Language Sample Collection
The collection of language samples is a foundational element of AAC evidence-based practice. Language activity monitoring (LAM) makes this a feasible task. Click AAC clinician perspective on the value of language sample collection to learn more.
(As with all language sample collection for clinical practice or research, informed consent must be obtained.)
Language Activity Monitoring (LAM)
Language activity monitoring (LAM) is the automatic recording of the content and time of language events generated using AAC systems. Language samples can then be analyzed for the support of AAC evidence-based practice. The primary LAM implementations are 1) as a built-in feature in modern AAC systems and 2) as software to allow a PC to act as a LAM (U-LAM). References on LAM are available elsewhere on the AAC Institute web site.
LAM data consists of two required fields and one optional field. For each language event, a time stamp and the content are available. Analysis of a language sample containing this information yields much information of clinical significance. The optional field is a three letter mnemonic indicating how the language event was generated in the AAC system. It has been found that the method used to generate language can have a dramatic impact on communication performance. This optional field provides information that addresses this issue.

## GIVEN INFORMATION

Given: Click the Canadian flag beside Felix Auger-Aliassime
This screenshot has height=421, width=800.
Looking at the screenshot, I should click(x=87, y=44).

## REQUIREMENT 1
Decide whether each statement agrees with the passage on language activity monitoring. Answer yes or no, and quote the words of the passage that settle it.
(a) LAM data has two required fields and one optional field.
(b) The optional field is a four-letter code.
(c) Informed consent is needed only when language samples are collected for research.
## REQUIREMENT 2
Please answer these questions from the passage on language activity monitoring.
(a) What does the U-LAM software allow a PC to do?
(b) What two items are available for each language event?
(c) What does the optional field indicate?
## REQUIREMENT 3
Resume the passage on language activity monitoring, starting after its last sentence.
The material has no connection to the passage on language activity monitoring.

## ANSWER BOX 1
(a) Yes: "LAM data consists of two required fields and one optional field."
(b) No: "The optional field is a three letter mnemonic"
(c) No: "As with all language sample collection for clinical practice or research, informed consent must be obtained."

## ANSWER BOX 2
(a) It allows a PC to act as a LAM.
(b) A time stamp and the content.
(c) How the language event was generated in the AAC system.

## ANSWER BOX 3
The LAM file can start with a header. The header may include components such as the name and version of the AAC system and a privacy notice. An example is presented here:
### CAUTION ###
The following data represents personal communication.
Please respect privacy accordingly.
Language Activity Monitor "device name"
Version 2.00 07/26/01
ACME AAC Company
09:27:17 OWS "I "
09:27:19 OWS "am "
09:27:22 SMP "hungry "
09:27:24 OWS "and "
09:27:26 OWS "I "
09:27:29 SMP "want "
09:27:34 SPE "s"
09:27:36 SPE "o"
09:27:38 SPE "m"
09:27:43 WPR "some "
09:27:49 DWP "something "
09:27:51 OWS "to "
09:27:58 PAG "eat "
Modern AAC systems include LAM or an alternative logfile function as a standard built-in feature. In this case, the AAC system manual explains how to turn on the LAM and how to send the LAM data to the computer for viewing and/or analysis. AAC systems that include LAM or an alternative logfile function are available from the following manufacturers:
Prentke Romich Company
Reading the LAM file from a Pathfinder memory card
In addition to the traditional use of the serial cable connection (the same cable used for computer access and Memory Transfer Interface (MTI)), the LAM data can be retrieved from a PRC Pathfinder using the following method:
1) Remove the flash memory card from the Pathfinder and connect it to the computer using a card reader. (Card readers are readily available and some printers include this function.)
2) Under My Computer, open the flash memory card (shown as Removable Disk), and then open the "voc" folder. The LAM file is "DATA.LOG". Copy this file and paste it where you want to access it later. It is a test (.txt) file and can be opened using notepad, Word, etc.
To open with PeRT, add the file extension ".txt" to the file name (DATA.LOG.txt). This is also a good time to change the file name to include other information that will help keep things well organized. The recommended file name format is:
- "YYMMDD" is year, month and date when the language sample was collected.
- "n" is an integer, usually 1, used to designate which language sampe this is for the day.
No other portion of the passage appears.